▶ _Try it_
Copy exactly the lines of the records below, starting at the line that contains "Screen dimensions: 346x214" and continuing through the last line, both included; omit any pictures.

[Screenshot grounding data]
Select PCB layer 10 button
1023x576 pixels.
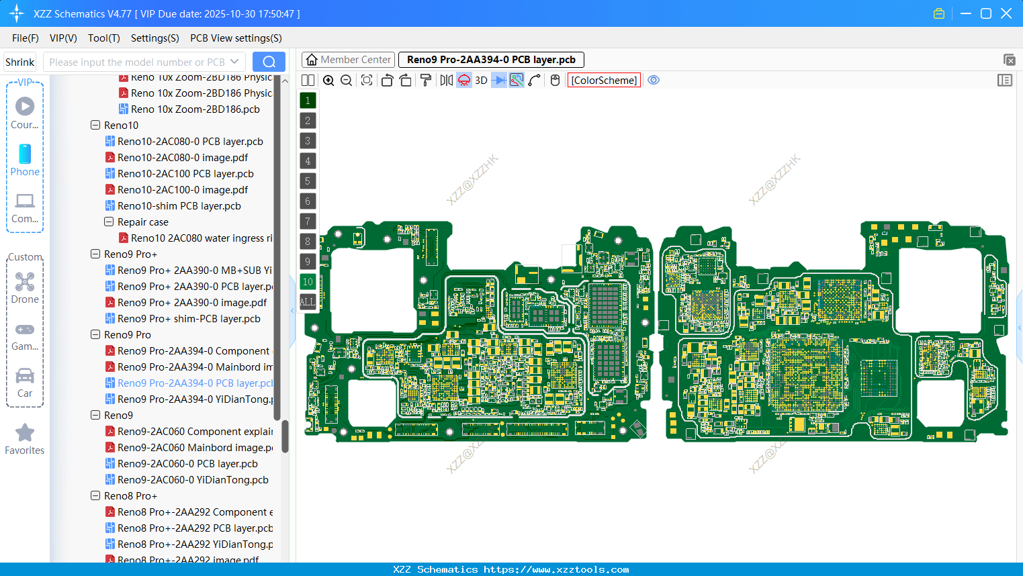[x=308, y=282]
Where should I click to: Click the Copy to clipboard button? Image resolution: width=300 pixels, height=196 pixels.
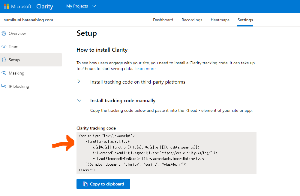[103, 184]
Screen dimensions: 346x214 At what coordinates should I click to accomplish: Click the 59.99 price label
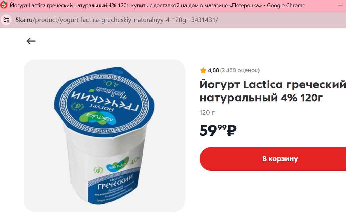point(218,130)
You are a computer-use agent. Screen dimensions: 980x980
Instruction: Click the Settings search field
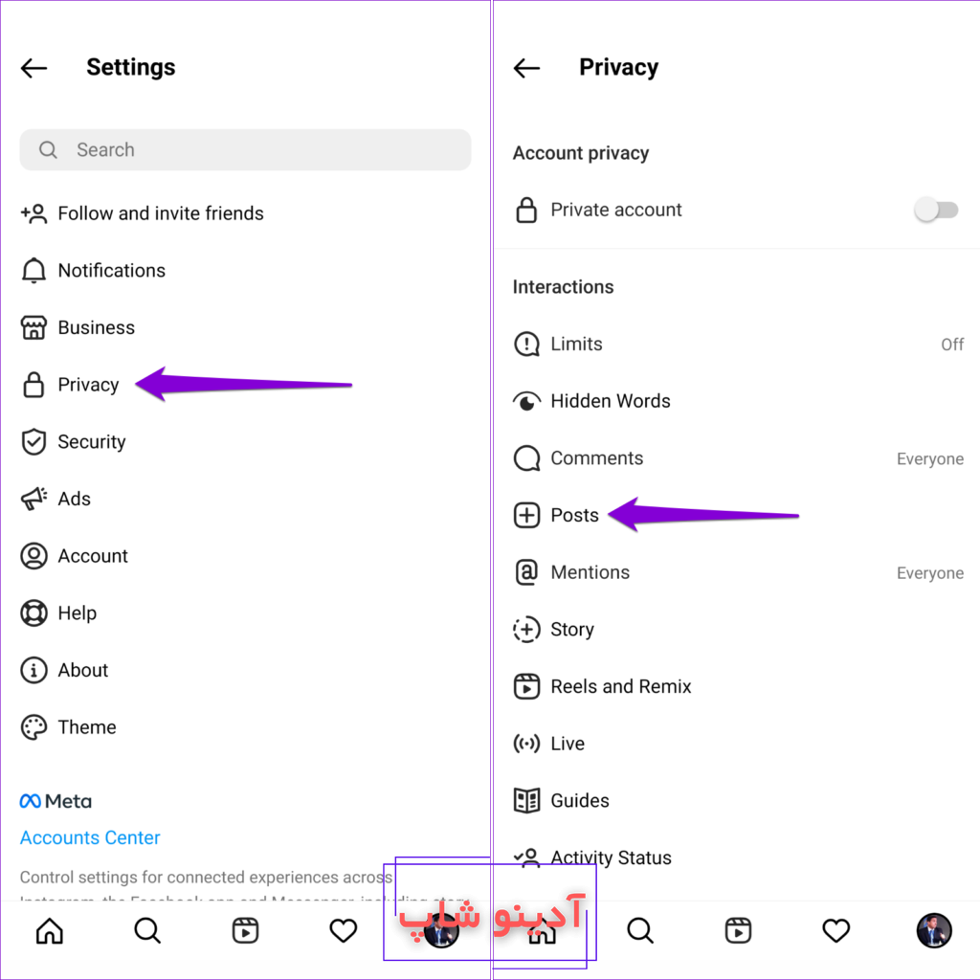tap(245, 150)
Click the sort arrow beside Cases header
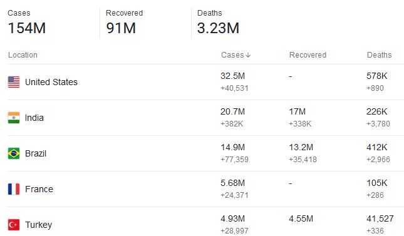Viewport: 404px width, 236px height. coord(248,55)
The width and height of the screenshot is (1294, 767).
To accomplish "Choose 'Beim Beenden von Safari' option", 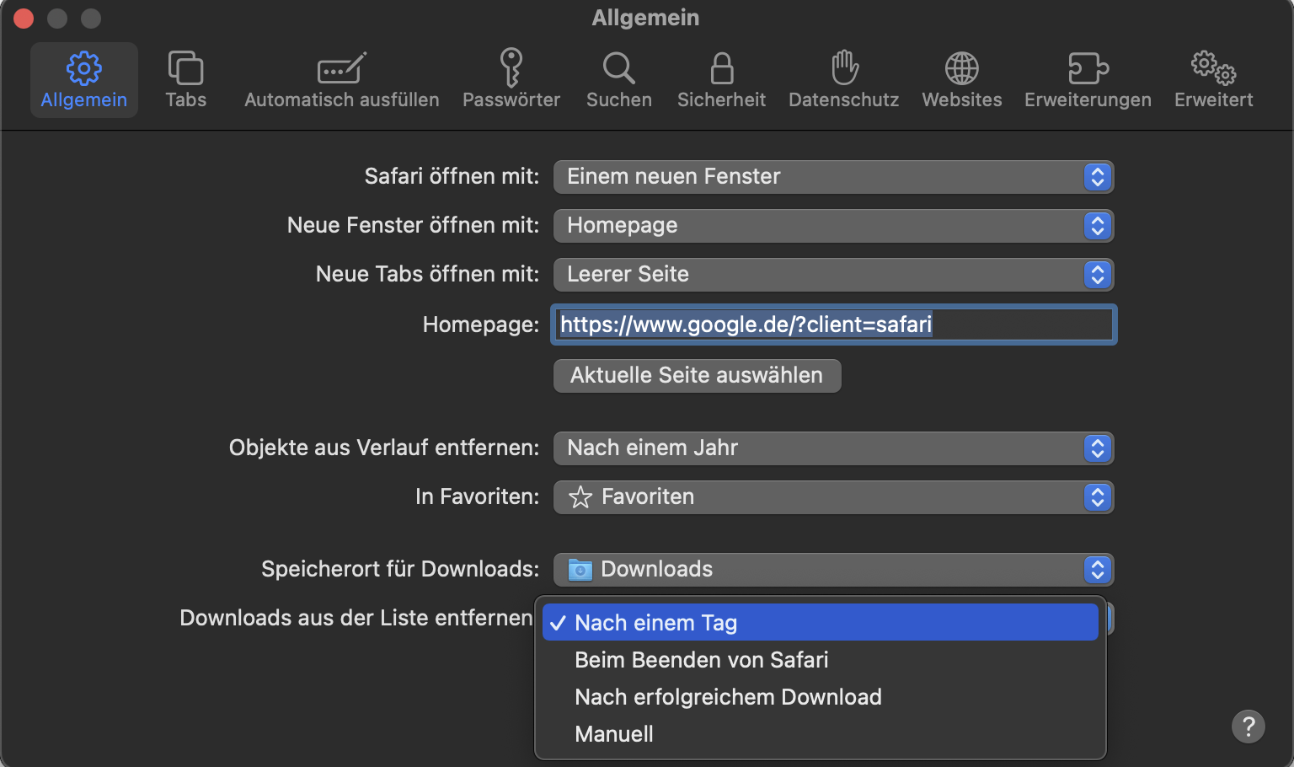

▶ _Result for this task_
Screen dimensions: 346x214 At what coordinates should I click to accomplish: Click the 59.99 price label
point(218,130)
You are a computer-use agent. Screen dimensions: 980x980
Instruction: Click the Settings search field
tap(245, 150)
Click the sort arrow beside Cases header
Viewport: 404px width, 236px height. coord(248,55)
The width and height of the screenshot is (1294, 767).
To accomplish "Choose 'Beim Beenden von Safari' option", 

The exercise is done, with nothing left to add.